By Lt. Col. Cynthia KingSeptember 17, 2019
It's been said, "choose a job you love, and you'll never work a day in your life." There are variations of this quote, but the meaning behind it is clear, a good job is hard to beat.
This sentiment resonated with U.S. Soldiers from Delta Troop, 1-150th Cavalry Regiment, 30th Armored Brigade Combat Team, during their M1A1 Abrams Main Battle tank training in the vicinity of Fort Bliss, Texas, Sept. 16, 2019.
"It's a tight group and a great unit," said U.S. Army First Sgt. Raul Delacerda, First Sgt. of Delta Troop, 1-150th Cavalry Regiment, 30th Armored Brigade Combat Team. "In my experience, there's always comradery in a tank unit."
The National Guard unit, headquartered in Sanford, North Carolina, was conducting Armament Accuracy Checks (AACs) and bore sight procedures with their M1 Abrams tanks. This training is part of the Live Fire Accuracy Screening Test (L-FAST) prior to their Combined Arms Live Fire Exercise (CALFX).
"Unit morale has been outstanding," said Delacerda. "Our priorities have been focused on safety, ensuring all fire commands are set, and taking commands from the tower."
According to U.S. Army Sgt. First Class Chris Brophy, master gunner in Delta Troop, 1-150th Cavalry Regiment, the range facilities around Fort Bliss, Texas have been challenging and realistic. He added that the crews have enjoyed the rigorous and tough training that goes with being a tanker.
"The ranges have been fantastic and the crews love that sense of accomplishment, seeing the results of their hard work," said Brophy. "They have cultivated a great attitude of team work and the culture in our unit is one of the best I've seen."
In agreement with Brophy was U.S. Army Sgt. Jared Gowens, a tank commander in Delta Troop, who moved to the North Carolina Army National Guard to become a 19K Military Occupational Skill (MOS) Armor Crewmember.
"I always wanted to be a tanker," said Gowens. "Everything has been great and the guys really care about what they are doing. Whenever people care, things go smooth."
Brophy, whose role as a master gunner includes ensuring ranges are conducted safety as well as advising the commander on training protocols, said that Soldiers who work in the Armor career field are outstanding problem solvers. He added that being a tanker combines technical and tactical skills and appeals to those who enjoy being outside in a rugged environment.

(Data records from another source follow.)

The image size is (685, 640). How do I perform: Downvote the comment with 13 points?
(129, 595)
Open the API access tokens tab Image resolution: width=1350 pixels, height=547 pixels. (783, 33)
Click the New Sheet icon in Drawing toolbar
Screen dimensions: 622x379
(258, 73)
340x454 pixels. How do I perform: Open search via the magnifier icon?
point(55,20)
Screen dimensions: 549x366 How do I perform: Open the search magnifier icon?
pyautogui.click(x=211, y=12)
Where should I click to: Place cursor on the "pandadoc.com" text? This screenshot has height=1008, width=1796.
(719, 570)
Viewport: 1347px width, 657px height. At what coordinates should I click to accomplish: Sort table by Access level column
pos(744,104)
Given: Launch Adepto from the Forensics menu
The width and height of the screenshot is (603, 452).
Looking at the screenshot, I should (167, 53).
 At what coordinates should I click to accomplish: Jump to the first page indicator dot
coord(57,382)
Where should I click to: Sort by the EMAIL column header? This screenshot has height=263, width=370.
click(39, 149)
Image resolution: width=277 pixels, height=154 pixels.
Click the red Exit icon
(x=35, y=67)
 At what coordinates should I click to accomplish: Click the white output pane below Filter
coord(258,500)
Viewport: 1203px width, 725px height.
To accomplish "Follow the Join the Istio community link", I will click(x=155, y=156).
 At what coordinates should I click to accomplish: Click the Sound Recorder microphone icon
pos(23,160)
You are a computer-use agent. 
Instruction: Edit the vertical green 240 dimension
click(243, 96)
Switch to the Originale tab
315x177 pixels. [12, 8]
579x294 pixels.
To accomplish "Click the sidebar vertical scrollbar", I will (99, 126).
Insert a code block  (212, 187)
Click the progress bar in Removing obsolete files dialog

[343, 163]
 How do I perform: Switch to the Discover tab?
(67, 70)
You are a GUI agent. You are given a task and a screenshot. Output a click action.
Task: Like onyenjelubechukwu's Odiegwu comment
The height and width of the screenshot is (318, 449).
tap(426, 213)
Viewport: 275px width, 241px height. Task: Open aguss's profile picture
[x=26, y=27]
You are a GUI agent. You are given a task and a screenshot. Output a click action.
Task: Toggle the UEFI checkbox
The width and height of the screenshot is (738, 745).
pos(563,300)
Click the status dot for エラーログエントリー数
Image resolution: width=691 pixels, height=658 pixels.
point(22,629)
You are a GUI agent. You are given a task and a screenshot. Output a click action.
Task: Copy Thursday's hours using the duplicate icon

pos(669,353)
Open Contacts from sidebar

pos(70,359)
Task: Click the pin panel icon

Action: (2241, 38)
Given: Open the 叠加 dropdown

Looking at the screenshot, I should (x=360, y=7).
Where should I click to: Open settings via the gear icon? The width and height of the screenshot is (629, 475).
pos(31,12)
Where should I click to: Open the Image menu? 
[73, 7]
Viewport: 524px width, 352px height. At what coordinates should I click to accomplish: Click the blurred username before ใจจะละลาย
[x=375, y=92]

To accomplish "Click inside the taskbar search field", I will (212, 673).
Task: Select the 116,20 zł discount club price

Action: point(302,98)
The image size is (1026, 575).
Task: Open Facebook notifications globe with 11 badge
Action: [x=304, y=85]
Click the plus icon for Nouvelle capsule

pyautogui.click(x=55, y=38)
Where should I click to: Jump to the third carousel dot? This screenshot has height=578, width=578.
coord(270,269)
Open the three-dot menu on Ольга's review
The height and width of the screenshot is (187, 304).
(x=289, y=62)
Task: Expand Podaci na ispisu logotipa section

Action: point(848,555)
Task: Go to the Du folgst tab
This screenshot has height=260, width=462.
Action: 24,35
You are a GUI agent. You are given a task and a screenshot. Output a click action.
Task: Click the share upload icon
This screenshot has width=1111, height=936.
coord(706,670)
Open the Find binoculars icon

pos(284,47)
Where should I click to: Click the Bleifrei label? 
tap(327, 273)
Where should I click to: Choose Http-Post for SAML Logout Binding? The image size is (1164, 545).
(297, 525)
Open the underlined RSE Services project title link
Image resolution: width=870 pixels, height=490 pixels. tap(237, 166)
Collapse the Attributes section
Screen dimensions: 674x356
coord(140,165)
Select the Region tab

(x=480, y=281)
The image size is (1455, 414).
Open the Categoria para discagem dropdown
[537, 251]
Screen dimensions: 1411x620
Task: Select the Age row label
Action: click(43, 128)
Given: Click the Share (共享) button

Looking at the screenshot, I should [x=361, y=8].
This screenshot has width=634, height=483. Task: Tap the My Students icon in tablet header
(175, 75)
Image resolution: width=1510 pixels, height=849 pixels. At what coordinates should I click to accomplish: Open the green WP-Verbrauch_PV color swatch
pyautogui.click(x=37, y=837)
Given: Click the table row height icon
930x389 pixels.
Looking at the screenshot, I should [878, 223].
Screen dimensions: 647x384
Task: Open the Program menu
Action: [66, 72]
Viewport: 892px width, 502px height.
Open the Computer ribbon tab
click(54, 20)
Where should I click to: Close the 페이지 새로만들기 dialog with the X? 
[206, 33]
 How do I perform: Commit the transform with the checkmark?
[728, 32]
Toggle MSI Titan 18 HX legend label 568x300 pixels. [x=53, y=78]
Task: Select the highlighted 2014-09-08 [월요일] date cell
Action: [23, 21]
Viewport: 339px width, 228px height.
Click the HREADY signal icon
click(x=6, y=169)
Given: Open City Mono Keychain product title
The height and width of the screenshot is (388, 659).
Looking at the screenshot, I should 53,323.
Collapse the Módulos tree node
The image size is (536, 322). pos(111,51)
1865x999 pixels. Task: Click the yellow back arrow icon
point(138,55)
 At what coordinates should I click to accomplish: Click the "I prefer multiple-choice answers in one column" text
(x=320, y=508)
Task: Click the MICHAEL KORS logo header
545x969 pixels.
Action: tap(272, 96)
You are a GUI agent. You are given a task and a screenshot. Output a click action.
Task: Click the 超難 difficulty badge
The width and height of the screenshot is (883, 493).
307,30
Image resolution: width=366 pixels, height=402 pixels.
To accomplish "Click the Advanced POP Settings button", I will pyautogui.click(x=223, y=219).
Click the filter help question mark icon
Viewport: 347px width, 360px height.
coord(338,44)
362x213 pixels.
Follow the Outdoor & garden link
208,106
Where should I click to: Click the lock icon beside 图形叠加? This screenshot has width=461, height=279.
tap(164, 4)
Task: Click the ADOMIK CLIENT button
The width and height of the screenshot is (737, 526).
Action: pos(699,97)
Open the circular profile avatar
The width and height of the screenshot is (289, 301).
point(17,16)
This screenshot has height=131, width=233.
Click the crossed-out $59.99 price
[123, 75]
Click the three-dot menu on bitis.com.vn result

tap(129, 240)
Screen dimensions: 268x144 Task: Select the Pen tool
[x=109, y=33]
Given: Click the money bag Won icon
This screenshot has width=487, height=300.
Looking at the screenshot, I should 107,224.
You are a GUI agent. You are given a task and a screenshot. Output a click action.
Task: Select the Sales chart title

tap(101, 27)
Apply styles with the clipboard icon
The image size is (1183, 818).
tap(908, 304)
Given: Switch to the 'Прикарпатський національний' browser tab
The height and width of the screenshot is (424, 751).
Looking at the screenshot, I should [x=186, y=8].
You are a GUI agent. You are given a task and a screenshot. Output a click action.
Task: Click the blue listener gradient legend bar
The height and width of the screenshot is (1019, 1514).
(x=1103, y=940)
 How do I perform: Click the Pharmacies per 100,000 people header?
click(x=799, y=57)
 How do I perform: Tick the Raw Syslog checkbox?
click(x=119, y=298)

"You become very familiar with everybody because we live on our tanks," said Brophy. "It's a fun place to be, as we work hard and play hard, and I wouldn't trade it for the world."
Delta Troop Soldiers are part of the 1-150th Cavalry Regiment, in the 30th Armored Brigade Combat Team, and were recently mobilized to support Operation Spartan Shield in the Middle East.
"We are building on increased combat lethality and sustaining survivability on the battlefield, said Brophy. "We are ensuring our crews are fast, accurate, precise, and deadly to engage any enemy in any environment."
According to Delacerda, many Soldiers in Delta Troop have had multiple deployments and are mentoring the Soldiers who have not deployed.
"It's tough leaving home, it's one of the toughest things to do," said Delacerda. "Our guys who have deployed before want to help and will ensure everyone is taken care of."
The 30th Armored Brigade Combat Team includes Soldiers from the North Carolina, South Carolina, Ohio and West Virginia Army National Guard who will support Task Force Spartan. Operation Spartan Shield builds partner capacity in the Middle East to promote regional self-reliance and increase security. Task Force Spartan strengthens these relationships through key leader engagements, joint exercises, conferences, symposia, and humanitarian assistance/disaster response planning.